1. Let’s get meta about metabolism: It’s so much more than the thing you’re trying to boost to banish those pesky extra pounds. The term refers to all of the chemical reactions within an organism that keep it alive.
2. Derived from metabole, Greek for change, metabolism is about power: how it’s acquired and how it’s spent. Scientists have been using the word since the late 19th century, but the concept was around much earlier.
3. The 13th-century Arab physician Ibn al-Nafis, for example, observed that “both the body and its parts are in a continuous state of dissolution and nourishment, so they are inevitably undergoing permanent change.”
4. Metabolism isn’t just for individual organisms: Researchers apply the term to the processes through which entire natural ecosystems acquire and maintain (or lose) resilience, such as predator-prey balance and levels of photosynthesis.
5. Researchers also study the metabolism of some less-than-natural ecosystems — large cities — in terms of how urban areas consume resources and generate waste.
6. A primitive kind of metabolism was present in single-celled organisms more than 3.5 billion years ago. Due to low levels of atmospheric oxygen, the process may have been fermentative, still found in microbes such as yeast today.
7. As oxygen increased in Earth’s atmosphere and organisms became more complex, different forms of metabolism evolved, from plants’ photosynthesis to the lesser-known chemolithotrophy.
8. Many bacteria and archaea, another type of single-celled organism, use chemolithotrophy to get their energy from inorganic compounds such as ammonia in anoxic, extreme environments. No air, no sun, no problem!
9. Regardless of an organism’s energy source, its metabolism is a balance of catabolism, breaking energy down into usable units, and anabolism, using those units for vital building projects such as bone growth.

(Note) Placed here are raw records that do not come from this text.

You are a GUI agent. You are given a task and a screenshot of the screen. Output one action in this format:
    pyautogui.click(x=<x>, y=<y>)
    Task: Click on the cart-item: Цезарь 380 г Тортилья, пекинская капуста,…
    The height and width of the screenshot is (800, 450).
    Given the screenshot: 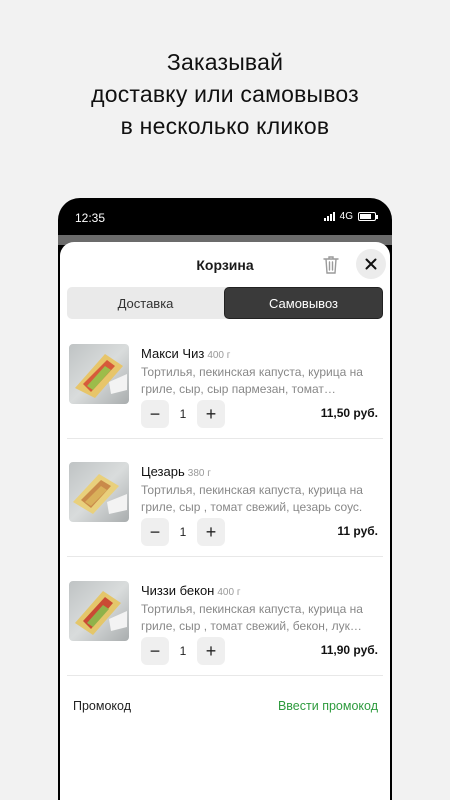 What is the action you would take?
    pyautogui.click(x=225, y=522)
    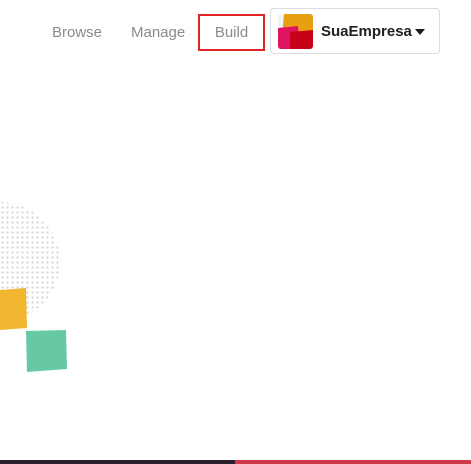 Image resolution: width=471 pixels, height=464 pixels. Describe the element at coordinates (14, 309) in the screenshot. I see `yellow-square-shape` at that location.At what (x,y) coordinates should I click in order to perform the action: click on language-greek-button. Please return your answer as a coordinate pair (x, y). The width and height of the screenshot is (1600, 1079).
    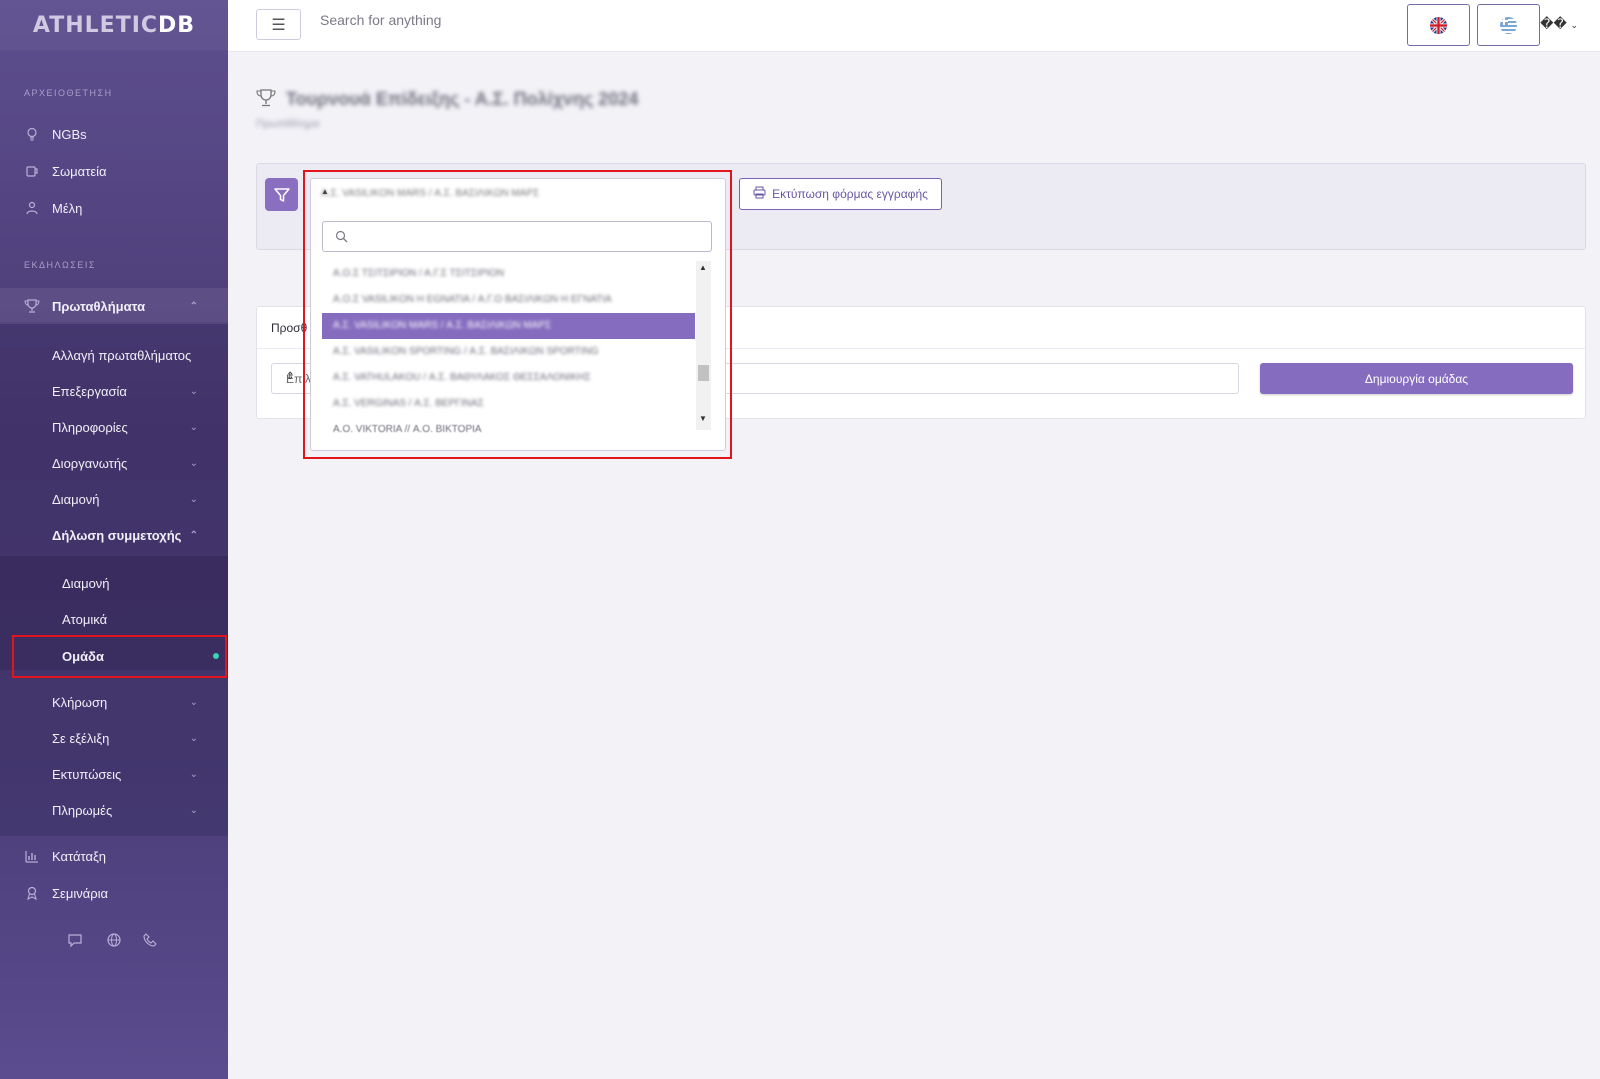
    Looking at the image, I should click on (1508, 25).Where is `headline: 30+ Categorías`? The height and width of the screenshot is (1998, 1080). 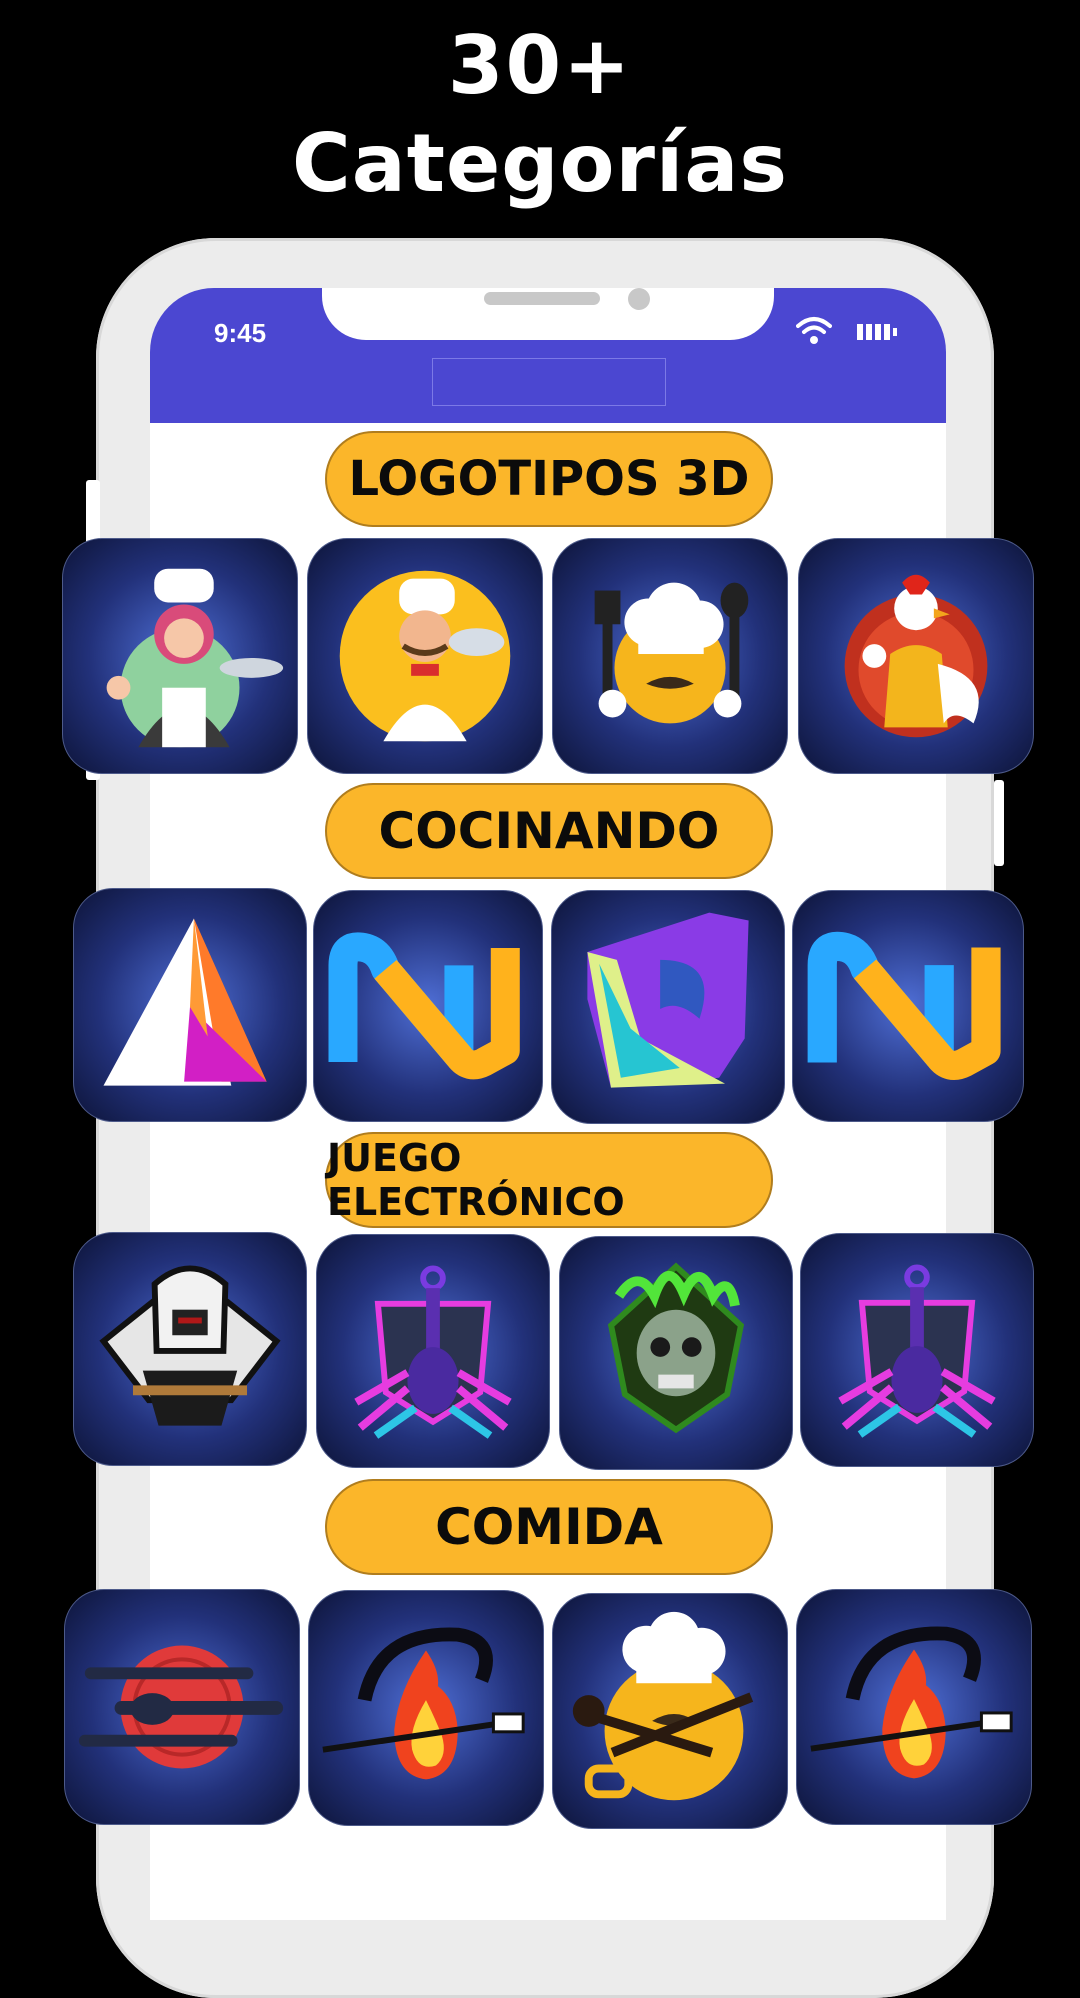
headline: 30+ Categorías is located at coordinates (540, 116).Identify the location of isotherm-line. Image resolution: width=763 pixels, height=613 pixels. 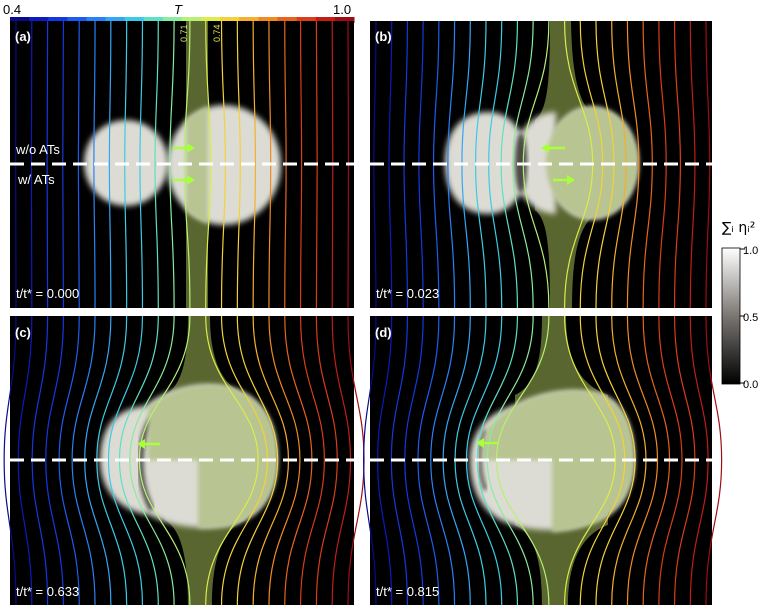
(48, 164).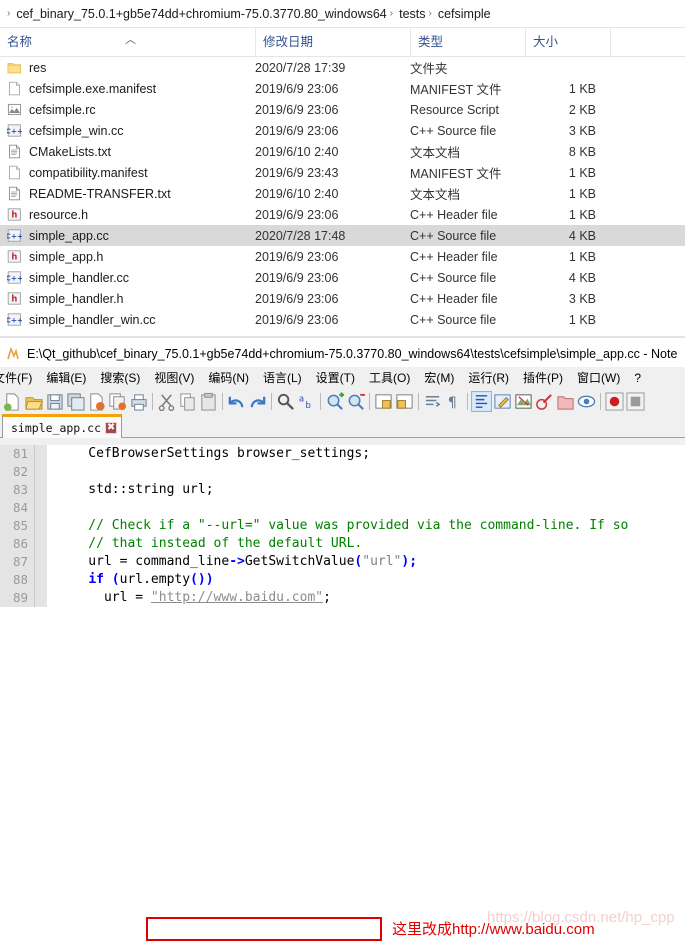  I want to click on find-icon, so click(286, 402). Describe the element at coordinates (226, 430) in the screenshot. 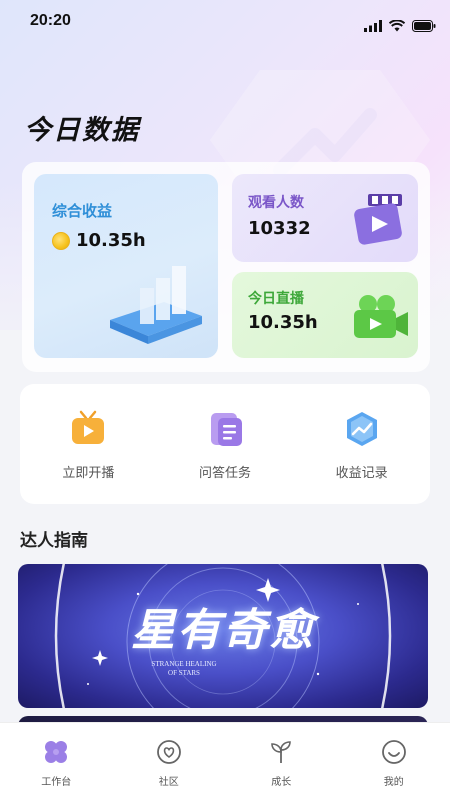

I see `task-list-icon` at that location.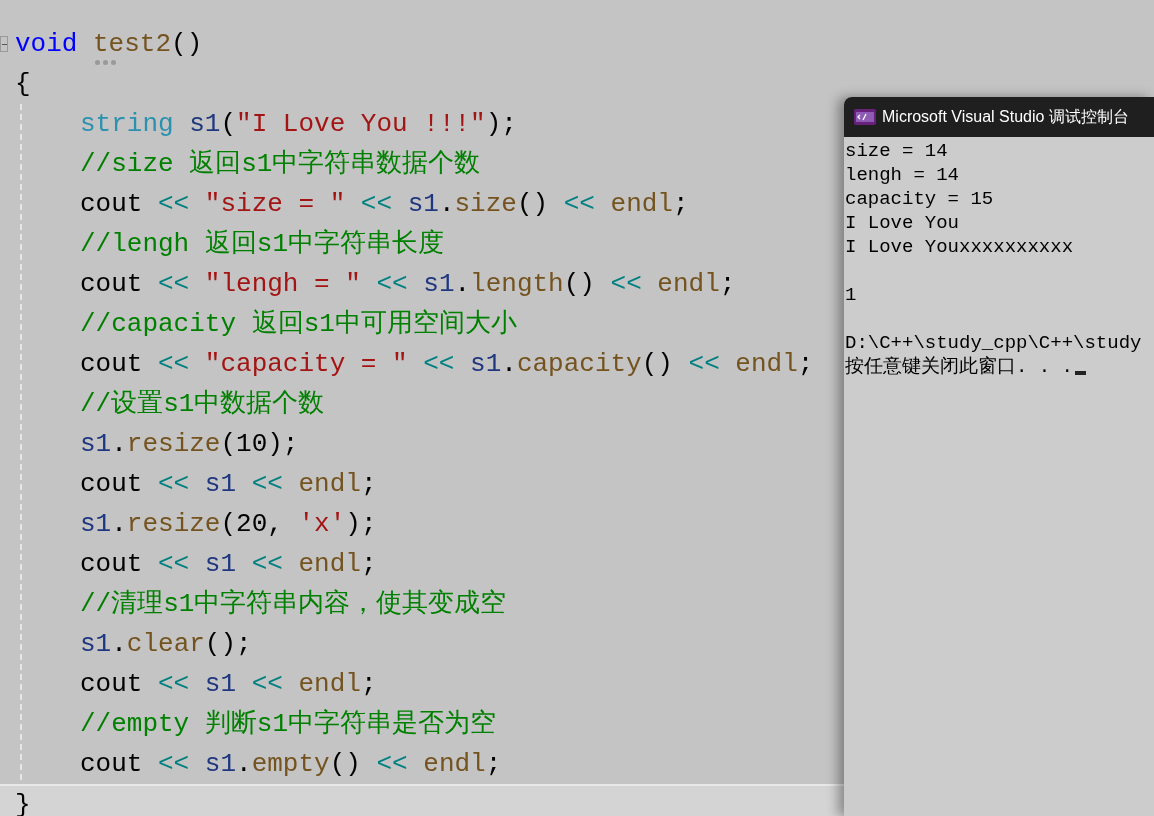 The width and height of the screenshot is (1154, 816). I want to click on code-line: string s1("I Love You !!!");, so click(298, 124).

10. The grunt work of metabolic processes is done by enzymes. These proteins act like crowd control, ensuring molecules reacting catabolically or anabolically are where they need to be.
11. The enzymes themselves are constantly losing stability and being replaced, which means metabolism is a product of … metabolism. Whoa.
12. Metabolic diseases, which are typically genetic, cause the body to produce one or more enzymes insufficiently or not at all. Metabolic syndrome (MetS), however, is a more complex constellation of conditions.
13. MetS factors include increased abdominal fat, high blood pressure, insulin resistance, abnormal blood coagulation and cholesterol levels as well as elevated C-reactive protein, an indicator of inflammation.
14. The causes of MetS are not fully clear, but genes, inactivity and obesity all play a role, leading to significantly elevated risk of heart disease, diabetes and death.
15. We all know that being active and fit will make us healthier — and we’ve all heard the sales pitches that we can achieve that goal by revving up our metabolism with certain foods. Scientific support for many marketing claims is mixed, however.
16. Green tea extract, for example, has been shown to increase energy expenditure in some studies, possibly by inhibiting certain enzymes. A 2011 meta-analysis, however, found that the modest results varied both by individual and origin of extract used.
17. A 2012 review showed that green tea’s boost is even more of a bust: Its use resulted in “statistically insignificant” weight loss and no significant effect on weight management.
18. And sorry, but your metabolism will never match that of the ruby-throated hummingbird, which has the highest metabolic rate of any vertebrate when active.
19. To maintain body temperature and beat its wings up to 200 times a second, the metabolic record-setter, like other hummingbirds, needs enormous amounts of energy. The small birds typically consume their body weight in nectar every day. So much for thinking you can diet by “eating like a bird.”
20. On the other hand, in 2016 researchers found that the three-toed sloth had the lowest metabolic rate of any mammal, an adaptation that evolved to reduce fuel needs in the energy-poor forest canopy environment where it lives. Slothfulness isn’t one of the seven deadly sins — it’s just smart evolutionary strategy.